Nabs, di dunia ini, ada lho kota yang mayoritas penduduknya suka berjalan kaki. Satu di antara kota-kota tersebut adalah Vancouvern di Kanada. Mayoritas penduduk memilih berjalan kaki karena kondisi trotoarnya sangat menyenangkan.
Ditambah lagi, Pemerintah Kota setempat juga membangun sistem transportasi yang ter-integrasi dari satu tempat ke tempat lainnya. Hmmm.. kebayangkan, betapa enaknya jalan kaki berdua sama si dia.
Sedangkan untuk di Indonesia, Solo menjadi kota pertama memiliki trotoar dan jalur pedestrian ramah pejalan kaki. Pada 2011 silam, dalam acara Pesta Olahraga bagi Atlet Berkebutuhan Khusus se-Asia Tenggara (ASEAN Para Games), Kota Solo menyambutnya dengan gencarnya pembangunan trotoar.
Nabs, kamu dapat melihat hebatnya trotoar Solo melalui Jalan Slamet Riyadi. Iya sepanjang jalan tersebut, terdapat kursi taman dalam setiap beberapa meter. Jika kamu menyusuri jalan ini, kamu dapat menemukan Taman Sriwedari dan Museum Radya Pustaka Surakarta sekaligus.
Lalu, Bagaimana Kondisi Trotoar Bojonegoro?
Di Bojonegoro, kondisi trotoar sudah mulai jadi perhatian banyak pihak. Meski, tentu saja, ada sejumlah trotoar yang perannya masih kurang maksimal. Jalan Panglima Polim misalnya, sebagai jalan yang sangat ramai, justru trotoarnya tidak merata.
Sedangkan untuk Jalan Diponegoro, meski sebenarnya secara fisik sudah bagus, jalur pedestarian sering terganggu karena banyaknya pedagang kaki lima.
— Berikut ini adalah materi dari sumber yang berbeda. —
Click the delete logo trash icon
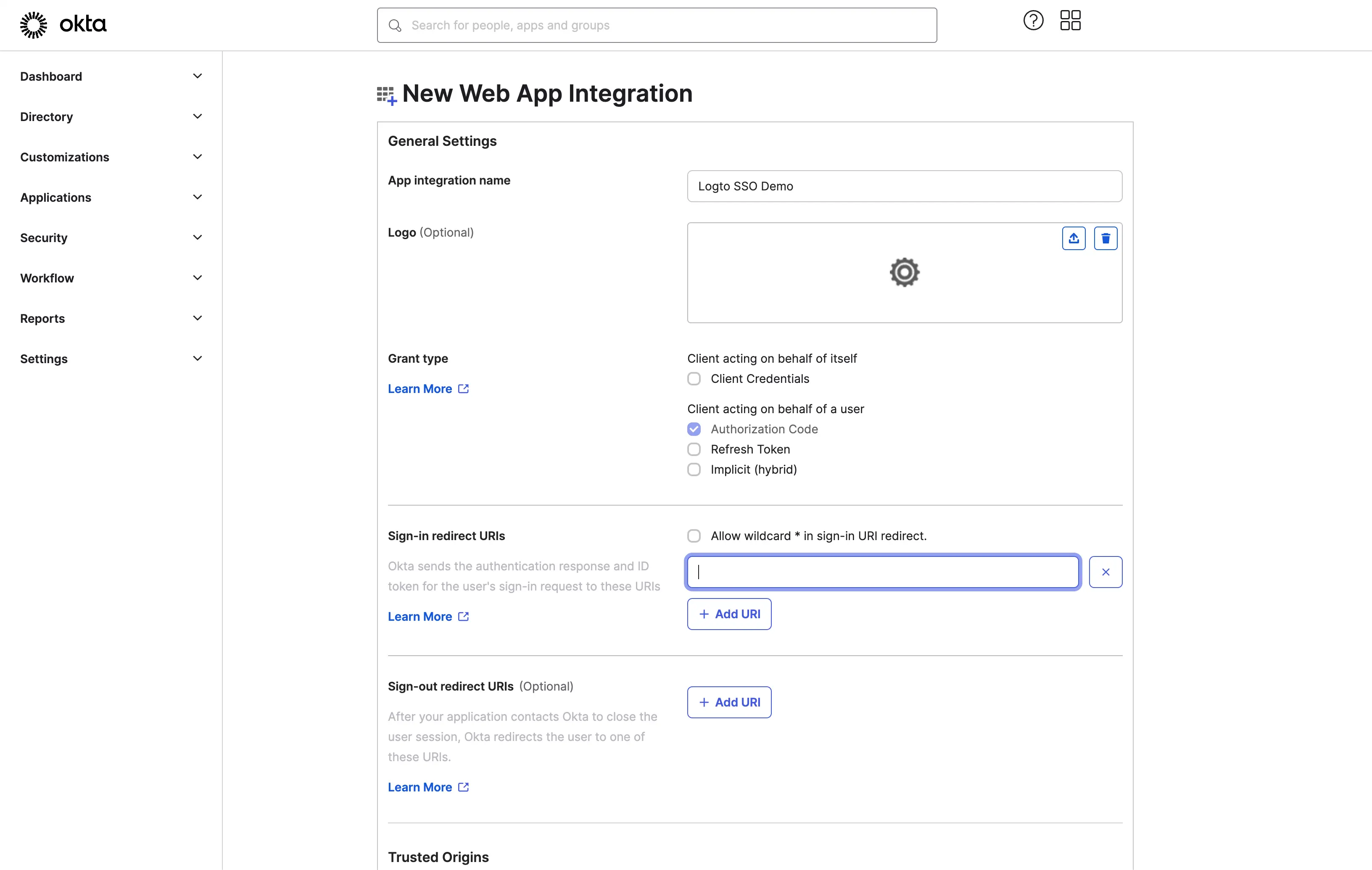This screenshot has height=870, width=1372. click(1106, 237)
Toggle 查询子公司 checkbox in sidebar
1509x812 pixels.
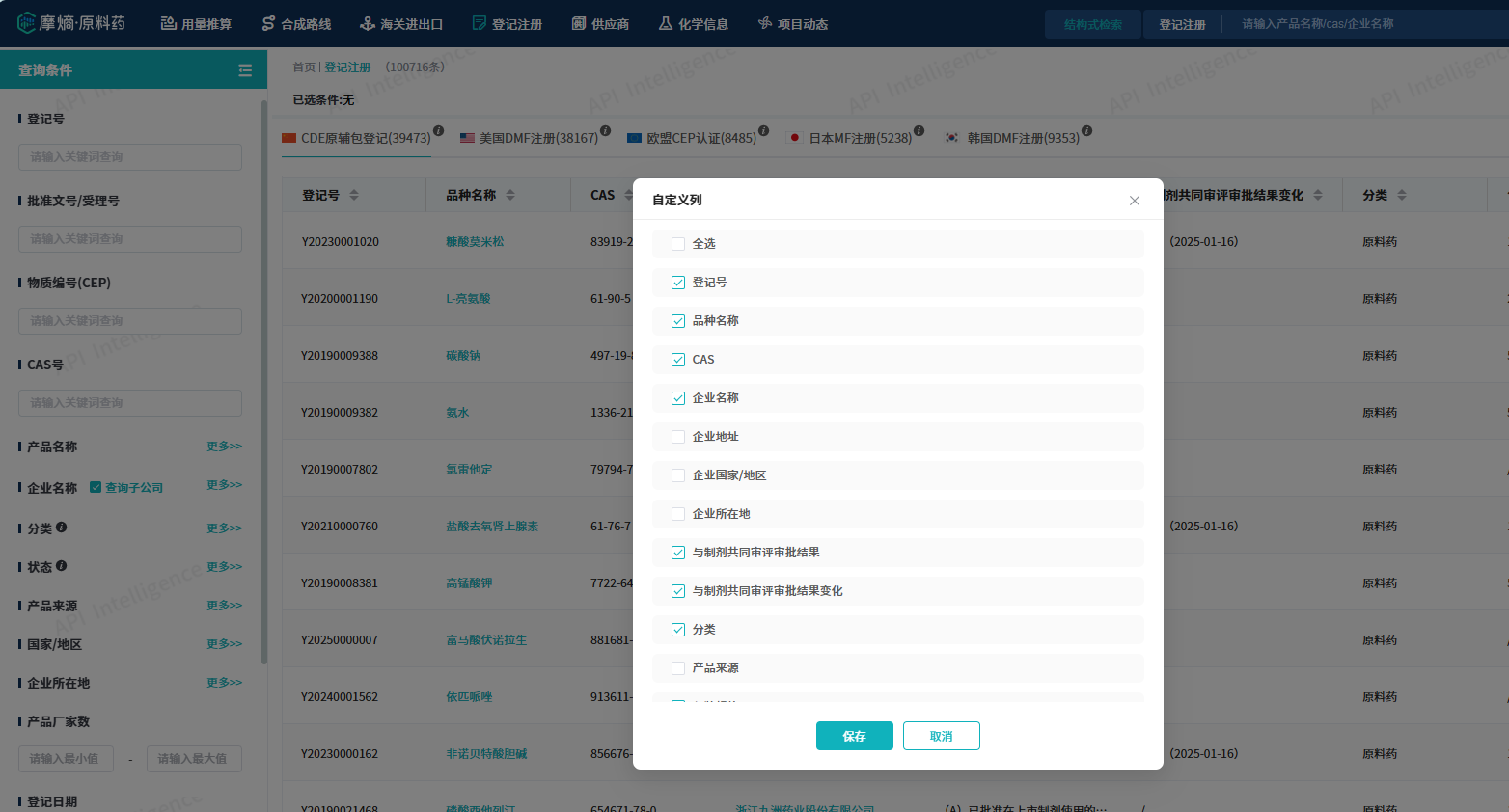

Kondisi itu juga terjadi di jalan yang lain seperti Rajekwesi maupun jalan Pattimura.
Sesuai keputusan Direktur Jenderal Bina Marga No.76/KPTS/Db/1999 tanggal 20 Desember 1999, yang dimaksud dengan trotoar adalah bagian dari jalan raya yang khusus disediakan untuk pejalan kaki.
Para pejalan kaki, Nabsky, berada pada posisi yang lemah jika mereka bercampur dengan kendaraan. Terlebih, mereka akan memperlambat arus lalu lintas. Karena itu, tujuan utama dari trotoar adalah untuk memisahkan pejalan kaki dari arus kendaraan bermotor.
Selain dirawat, yuk kembalikan fungsi trotoar sebagai jalur pedestarian. Sebab pedestrian itu etalase bagi pelintas jalan. Mereka akan menilai baik buruk kota, kau tahu, melalui kondisi trotoar dan pedestriannya.